Intransitive Preferences You Can't Pump

by zulupineapple 2mo9th Aug 20192 comments

2


In the usual argument of money-pumping we take an agent with preferences A>B, B>C and C>A. Then we offer it to exchange C+$1 for B, then B+$1 for A, and finally A+$1 for C. Now the agent paid $3 and ended up where it started.

The assumption here is that not only does this agent prefer A to B, it prefers A to B+$1. Of course, the price of $1 could be too steep, then we could look for something less valuable to exchange.

However, payments of arbitrarily low value need not exist! Sure, you can propose a lottery, where the agent only has to pay 1$ with probability p. But arbitrarily low probabilities need not exist. To offer a lottery, you need to have a physical method to generate events with that probability. If p equals 1 divided by Grahm's number, how many coins would you have to flip to run this lottery? Even if you said "the agent will pay $1 when a lump of solid gold materializes out of thin air", there are numbers lower than that probability. I hate to be an ultrafinitist, but it's true, extremely small (or large) numbers are not physically meaningful.

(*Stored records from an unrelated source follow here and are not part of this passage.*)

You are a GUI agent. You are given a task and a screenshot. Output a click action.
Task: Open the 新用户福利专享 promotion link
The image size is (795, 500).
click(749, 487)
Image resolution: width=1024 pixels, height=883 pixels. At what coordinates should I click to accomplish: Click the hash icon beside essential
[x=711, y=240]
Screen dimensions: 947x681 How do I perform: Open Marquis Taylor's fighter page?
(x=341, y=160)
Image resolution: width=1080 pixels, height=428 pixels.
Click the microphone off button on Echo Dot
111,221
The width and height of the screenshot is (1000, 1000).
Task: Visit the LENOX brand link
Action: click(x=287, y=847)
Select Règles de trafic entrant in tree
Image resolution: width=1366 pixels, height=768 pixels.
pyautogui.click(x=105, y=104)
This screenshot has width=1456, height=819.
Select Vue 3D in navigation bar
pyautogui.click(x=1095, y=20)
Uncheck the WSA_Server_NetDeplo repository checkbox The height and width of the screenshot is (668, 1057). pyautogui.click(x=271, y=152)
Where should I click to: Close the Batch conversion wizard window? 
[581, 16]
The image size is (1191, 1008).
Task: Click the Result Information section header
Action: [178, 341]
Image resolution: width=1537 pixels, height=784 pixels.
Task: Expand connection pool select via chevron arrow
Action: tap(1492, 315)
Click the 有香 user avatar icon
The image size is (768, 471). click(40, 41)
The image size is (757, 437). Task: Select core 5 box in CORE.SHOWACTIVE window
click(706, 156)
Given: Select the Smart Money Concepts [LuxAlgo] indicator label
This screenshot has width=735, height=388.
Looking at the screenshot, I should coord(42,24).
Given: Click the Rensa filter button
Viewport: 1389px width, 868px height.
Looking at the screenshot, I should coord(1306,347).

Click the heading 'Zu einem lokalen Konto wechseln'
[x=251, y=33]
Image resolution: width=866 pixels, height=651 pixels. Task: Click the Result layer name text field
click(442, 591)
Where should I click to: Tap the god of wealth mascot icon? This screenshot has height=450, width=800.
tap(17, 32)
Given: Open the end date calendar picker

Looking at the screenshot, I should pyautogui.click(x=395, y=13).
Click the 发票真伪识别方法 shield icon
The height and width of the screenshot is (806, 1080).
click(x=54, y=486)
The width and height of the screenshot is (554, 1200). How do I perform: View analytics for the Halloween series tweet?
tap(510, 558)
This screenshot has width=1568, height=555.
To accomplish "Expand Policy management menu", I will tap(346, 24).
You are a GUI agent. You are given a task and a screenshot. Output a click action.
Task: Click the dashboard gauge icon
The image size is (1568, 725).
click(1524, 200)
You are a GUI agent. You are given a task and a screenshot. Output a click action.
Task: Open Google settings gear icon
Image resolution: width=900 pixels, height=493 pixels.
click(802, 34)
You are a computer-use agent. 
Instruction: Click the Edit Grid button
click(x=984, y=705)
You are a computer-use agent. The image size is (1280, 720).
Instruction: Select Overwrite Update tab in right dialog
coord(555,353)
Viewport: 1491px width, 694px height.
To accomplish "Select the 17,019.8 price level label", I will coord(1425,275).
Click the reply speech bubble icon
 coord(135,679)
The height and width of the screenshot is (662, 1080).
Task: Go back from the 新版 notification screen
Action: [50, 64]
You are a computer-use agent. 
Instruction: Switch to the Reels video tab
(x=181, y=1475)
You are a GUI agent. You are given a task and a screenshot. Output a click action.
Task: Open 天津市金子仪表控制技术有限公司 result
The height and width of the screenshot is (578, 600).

Note, here I am assuming the axiom of continuity, i.e. that if B<A<B+$1, then for some p, we must have B+p·$1<A. However, we should be able to violate this axiom as well.

What does this imply? Probably nothing. This perverse agent is almost indistinguishable from an agent which sets U(A)=U(B)=U(C). The rule is that you can violate any axioms, but only when it doesn't matter.